Was not trying to refute your point. Just pointing something out with
regards to the "security" of MD5 hashes, and what being "well known" or
at least popular does for you. What you say is true...and at the end of
the day locks only keep honest people out...
(but something like this could be a decent way to check for strength of
passwords..)
-B
All these databases are is a giant list of pre-MD5'd strings. Brute force
stuff, no magic behind it that allows for reversing MD5. You could technically
do that with just about any crypto or hashing system. Just happens that MD5 is
one that's been focused on and more complicated systems would require
exponentially more variables in what you'd have to enter.

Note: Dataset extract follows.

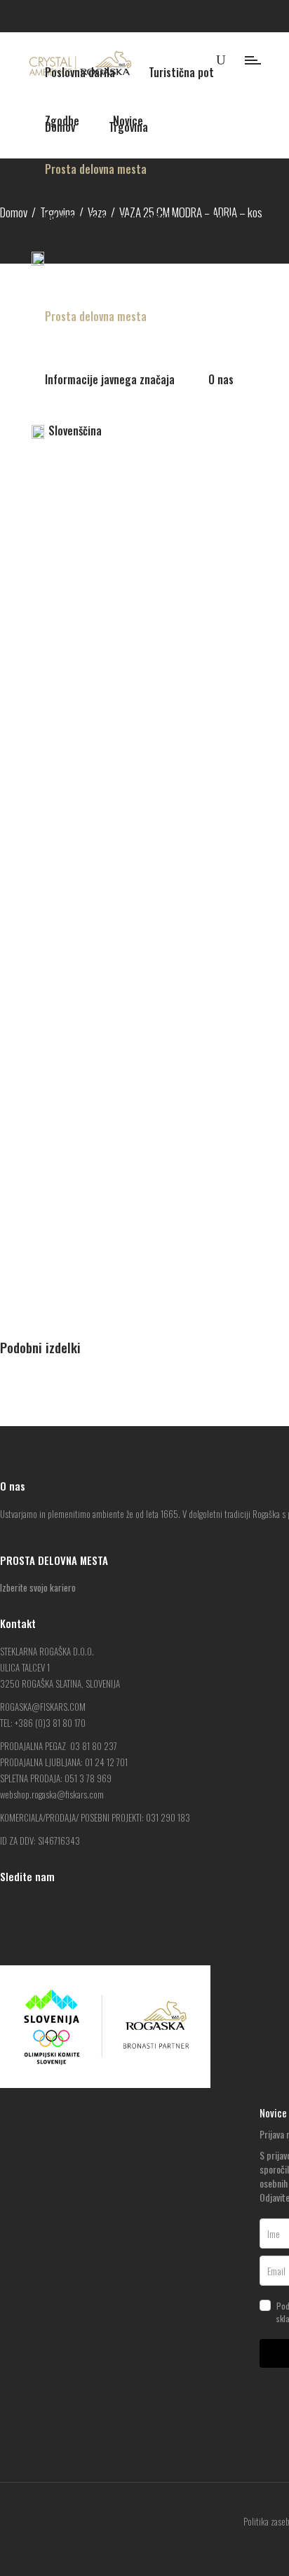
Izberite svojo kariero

For instance, you
could do this with PGP, but I'm guessing you'd have to have at least two pass
phrases and how many things go into generating the public and private keys,
plus the message/file that was encrypted. So for one short text string, you
could possibly have a database as large as all the MD5 projects put together...
but you could potentially do the same thing. At that point it's highly
prohibitive though.
I got the idea that MD5 really wasn't what he was looking for anyway, so going
into detail about the security of it didn't seem fruitful. I talk too much as
it is. hah
This is a good point though. MD5 isn't great security, particuarly with the
databases like the one you mentioned, but most of us aren't storing national
security documents. As with security since the dawn of time, it's all a
matter of how valuable is what you're protecting versus the cost of
implementing a protection scheme. 7-11 doesn't hire secret service to protect
against midnight robberies.
-TG
= = = Original message = = =
[EMAIL PROTECTED] wrote:
So the fact that MD5 is a well known algorithm doesn't really make a difference
as far as security goes.
Except for the fact of the growing number of databases that will map the
hashes back to the clear text (for example: http://md5.benramsey.com/)
Of course it is nice because it is a common implementation, and can be
done on the server side, as well as the client side.